OpenAI and Anthropic Partner with US AI Safety Institute for AI Model Safety Research

Collaboration for AI Model Safety Research

OpenAI and Anthropic have recently signed an agreement with the AI Safety Institute under the National Institute of Standards and Technology (NIST) to collaborate on AI model safety research, testing, and evaluation. This partnership will involve providing the AI Safety Institute with access to new AI models that both companies plan to release before and after public release. Similar to the U.K.’s AI Safety Institute, this agreement allows for pre-release testing of foundation models by AI developers.

The Importance of Responsible AI Development

Elizabeth Kelly, the Director of the AI Safety Institute, expressed her enthusiasm for these collaborations, stating that they mark an important milestone in advancing the science of AI safety and responsible AI development. The AI Safety Institute will also provide feedback to OpenAI and Anthropic on potential safety improvements to their models, working closely with their partners at the U.K. AI Safety Institute.

Defining U.S. AI Rules

Both OpenAI and Anthropic believe that signing this agreement with the AI Safety Institute will contribute to defining how the U.S. develops responsible AI rules. Jason Kwon, OpenAI’s Chief Strategy Officer, expressed their support for the institute’s mission and its role in defining U.S. leadership in responsible AI development. OpenAI has been vocal about the need for regulations surrounding AI systems and is committed to providing its models to government agencies for safety testing and evaluation before release.
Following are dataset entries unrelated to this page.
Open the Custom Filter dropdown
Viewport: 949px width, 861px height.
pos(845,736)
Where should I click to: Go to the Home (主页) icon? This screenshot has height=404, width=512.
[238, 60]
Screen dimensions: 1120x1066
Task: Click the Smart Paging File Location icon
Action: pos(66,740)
Strengthening Safety Measures

Anthropic, which has hired some of OpenAI’s safety and superalignment team, has already sent its Claude 3.5 Sonnet model to the U.K.’s AI Safety Institute for testing before its public release. Jack Clark, Anthropic’s Co-founder and Head of Policy, emphasizes the importance of collaborating with the U.S. AI Safety Institute to rigorously test their models and identify and mitigate risks. This partnership sets new benchmarks for safe and trustworthy AI development.

Regulating Model Safety

The U.S. AI Safety Institute at NIST was established through the Biden administration’s executive order on AI. While the executive order calls for AI model developers to submit models for safety evaluations before public release, it is not legislation and can be overturned by future presidents. NIST acknowledges that the submission of models for safety evaluation remains voluntary but believes it will contribute to the safe and trustworthy development and use of AI.
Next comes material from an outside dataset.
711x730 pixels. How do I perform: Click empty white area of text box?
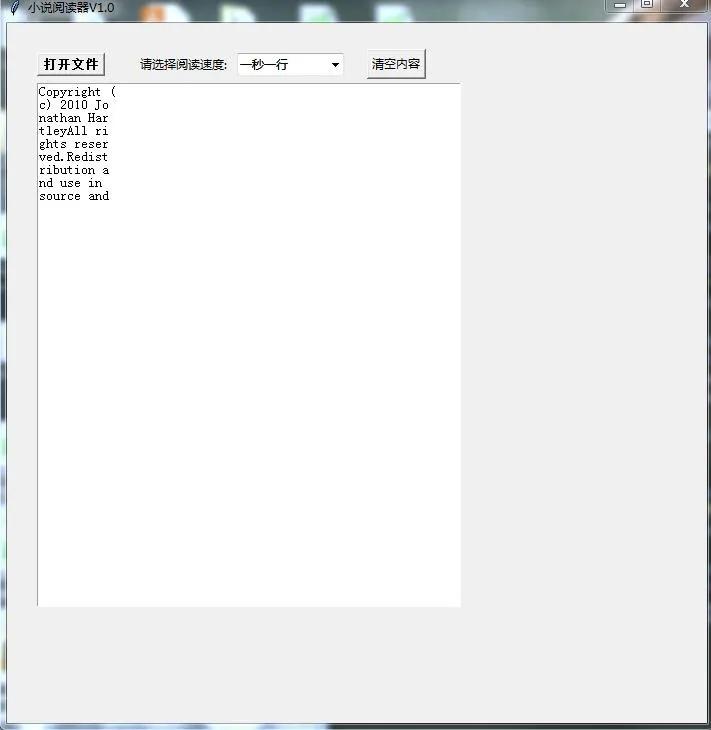pos(250,400)
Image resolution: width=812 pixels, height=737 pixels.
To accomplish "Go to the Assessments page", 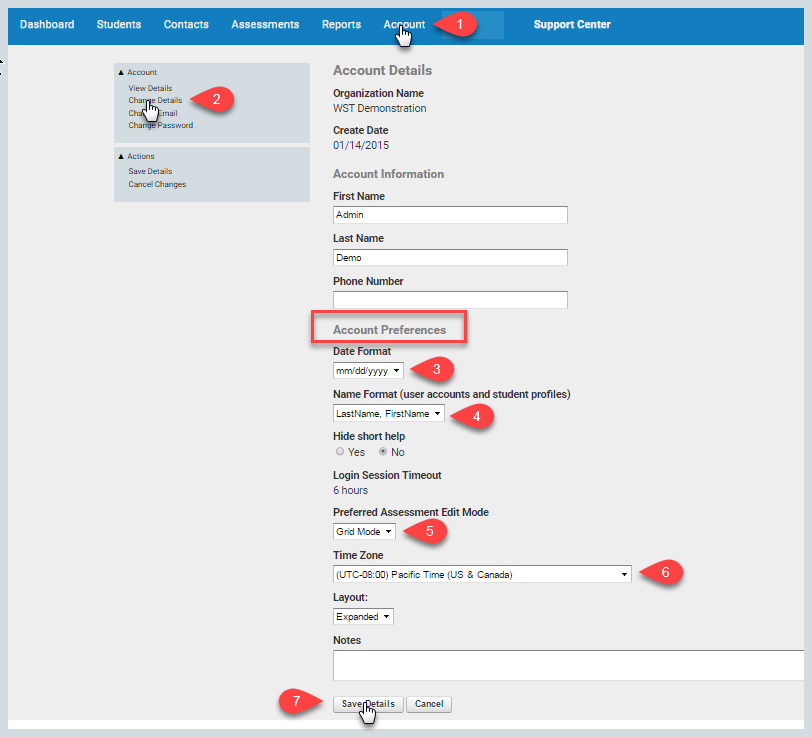I will 265,24.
Addressing Concerns and Ensuring Accountability

While the agreement between the U.S. AI Safety Institute, OpenAI, and Anthropic is seen as a step in the right direction by groups focused on AI safety, concerns remain about the vague nature of the term “safety” and the lack of clear regulations in the field. Nicole Gill, Executive Director and Co-founder of Accountable Tech, emphasizes the importance of AI companies following through with their promises and commitments. Regulators must gain insight into the rapid development of AI to ensure better and safer products.
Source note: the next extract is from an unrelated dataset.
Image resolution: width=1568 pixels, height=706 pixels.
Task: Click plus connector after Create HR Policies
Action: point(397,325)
In conclusion, the collaboration between OpenAI, Anthropic, and the U.S. AI Safety Institute represents a significant step towards responsible AI development and model safety. By working together and conducting thorough testing and evaluation, these companies aim to advance the science of AI safety and define U.S. leadership in this field. However, it is crucial for AI companies to follow through on their commitments and for regulators to monitor and ensure the safe and trustworthy development and use of AI.